Problem details: Reproduce the listing below line for line, changing nothing.
⟨
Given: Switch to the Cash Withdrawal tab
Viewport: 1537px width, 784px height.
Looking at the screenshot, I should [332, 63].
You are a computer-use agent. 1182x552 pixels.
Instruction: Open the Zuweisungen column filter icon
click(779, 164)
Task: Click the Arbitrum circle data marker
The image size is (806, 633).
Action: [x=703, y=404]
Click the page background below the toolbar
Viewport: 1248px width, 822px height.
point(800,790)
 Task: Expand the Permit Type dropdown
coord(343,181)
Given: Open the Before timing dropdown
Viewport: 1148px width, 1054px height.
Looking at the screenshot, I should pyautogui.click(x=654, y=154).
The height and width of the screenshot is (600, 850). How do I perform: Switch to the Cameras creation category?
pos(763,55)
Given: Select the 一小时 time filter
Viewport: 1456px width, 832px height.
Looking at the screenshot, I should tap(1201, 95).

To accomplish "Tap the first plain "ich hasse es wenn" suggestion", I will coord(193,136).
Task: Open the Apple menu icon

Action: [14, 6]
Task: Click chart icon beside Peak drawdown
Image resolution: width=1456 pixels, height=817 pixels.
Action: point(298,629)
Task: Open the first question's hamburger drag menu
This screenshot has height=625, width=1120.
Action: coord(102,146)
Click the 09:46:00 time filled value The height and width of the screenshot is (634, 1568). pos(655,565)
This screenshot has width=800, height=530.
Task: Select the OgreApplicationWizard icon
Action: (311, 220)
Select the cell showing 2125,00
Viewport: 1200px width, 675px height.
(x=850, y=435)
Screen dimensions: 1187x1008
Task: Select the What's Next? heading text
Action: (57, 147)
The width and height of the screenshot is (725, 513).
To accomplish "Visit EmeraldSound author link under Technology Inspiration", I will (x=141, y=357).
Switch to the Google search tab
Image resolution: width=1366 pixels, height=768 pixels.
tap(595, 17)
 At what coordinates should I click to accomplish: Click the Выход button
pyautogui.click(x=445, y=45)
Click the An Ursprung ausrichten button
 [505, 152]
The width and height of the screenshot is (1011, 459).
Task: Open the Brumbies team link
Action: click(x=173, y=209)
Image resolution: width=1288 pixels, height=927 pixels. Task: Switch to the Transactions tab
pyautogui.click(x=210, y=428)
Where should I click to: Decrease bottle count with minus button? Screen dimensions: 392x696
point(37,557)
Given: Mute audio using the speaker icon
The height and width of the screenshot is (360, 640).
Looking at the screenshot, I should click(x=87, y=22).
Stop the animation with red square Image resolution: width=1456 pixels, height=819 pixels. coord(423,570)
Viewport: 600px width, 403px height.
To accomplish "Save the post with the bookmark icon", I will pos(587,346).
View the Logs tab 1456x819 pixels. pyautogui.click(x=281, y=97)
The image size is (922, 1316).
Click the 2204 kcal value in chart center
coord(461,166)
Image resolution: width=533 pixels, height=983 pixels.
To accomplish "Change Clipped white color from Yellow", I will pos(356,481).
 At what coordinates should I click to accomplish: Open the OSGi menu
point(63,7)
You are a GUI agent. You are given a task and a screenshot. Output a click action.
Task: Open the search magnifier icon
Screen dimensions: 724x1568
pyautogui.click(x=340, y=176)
⟩
Response to this task:
Given: Switch to the Cash Withdrawal tab
Viewport: 1537px width, 784px height.
Looking at the screenshot, I should [332, 63].
You are a computer-use agent. 1182x552 pixels.
Instruction: Open the Zuweisungen column filter icon
click(779, 164)
Task: Click the Arbitrum circle data marker
The image size is (806, 633).
Action: [x=703, y=404]
Click the page background below the toolbar
Viewport: 1248px width, 822px height.
point(800,790)
 Task: Expand the Permit Type dropdown
coord(343,181)
Given: Open the Before timing dropdown
Viewport: 1148px width, 1054px height.
Looking at the screenshot, I should pyautogui.click(x=654, y=154).
The height and width of the screenshot is (600, 850). How do I perform: Switch to the Cameras creation category?
pos(763,55)
Given: Select the 一小时 time filter
Viewport: 1456px width, 832px height.
Looking at the screenshot, I should tap(1201, 95).

To accomplish "Tap the first plain "ich hasse es wenn" suggestion", I will coord(193,136).
Task: Open the Apple menu icon

Action: [14, 6]
Task: Click chart icon beside Peak drawdown
Image resolution: width=1456 pixels, height=817 pixels.
Action: point(298,629)
Task: Open the first question's hamburger drag menu
This screenshot has height=625, width=1120.
Action: coord(102,146)
Click the 09:46:00 time filled value The height and width of the screenshot is (634, 1568). pos(655,565)
This screenshot has width=800, height=530.
Task: Select the OgreApplicationWizard icon
Action: (311, 220)
Select the cell showing 2125,00
Viewport: 1200px width, 675px height.
(x=850, y=435)
Screen dimensions: 1187x1008
Task: Select the What's Next? heading text
Action: (57, 147)
The width and height of the screenshot is (725, 513).
To accomplish "Visit EmeraldSound author link under Technology Inspiration", I will (x=141, y=357).
Switch to the Google search tab
Image resolution: width=1366 pixels, height=768 pixels.
tap(595, 17)
 At what coordinates should I click to accomplish: Click the Выход button
pyautogui.click(x=445, y=45)
Click the An Ursprung ausrichten button
 [505, 152]
The width and height of the screenshot is (1011, 459).
Task: Open the Brumbies team link
Action: click(x=173, y=209)
Image resolution: width=1288 pixels, height=927 pixels. Task: Switch to the Transactions tab
pyautogui.click(x=210, y=428)
Where should I click to: Decrease bottle count with minus button? Screen dimensions: 392x696
point(37,557)
Given: Mute audio using the speaker icon
The height and width of the screenshot is (360, 640).
Looking at the screenshot, I should click(x=87, y=22).
Stop the animation with red square Image resolution: width=1456 pixels, height=819 pixels. coord(423,570)
Viewport: 600px width, 403px height.
To accomplish "Save the post with the bookmark icon", I will pos(587,346).
View the Logs tab 1456x819 pixels. pyautogui.click(x=281, y=97)
The image size is (922, 1316).
Click the 2204 kcal value in chart center
coord(461,166)
Image resolution: width=533 pixels, height=983 pixels.
To accomplish "Change Clipped white color from Yellow", I will pos(356,481).
 At what coordinates should I click to accomplish: Open the OSGi menu
point(63,7)
You are a GUI agent. You are given a task and a screenshot. Output a click action.
Task: Open the search magnifier icon
Screen dimensions: 724x1568
pyautogui.click(x=340, y=176)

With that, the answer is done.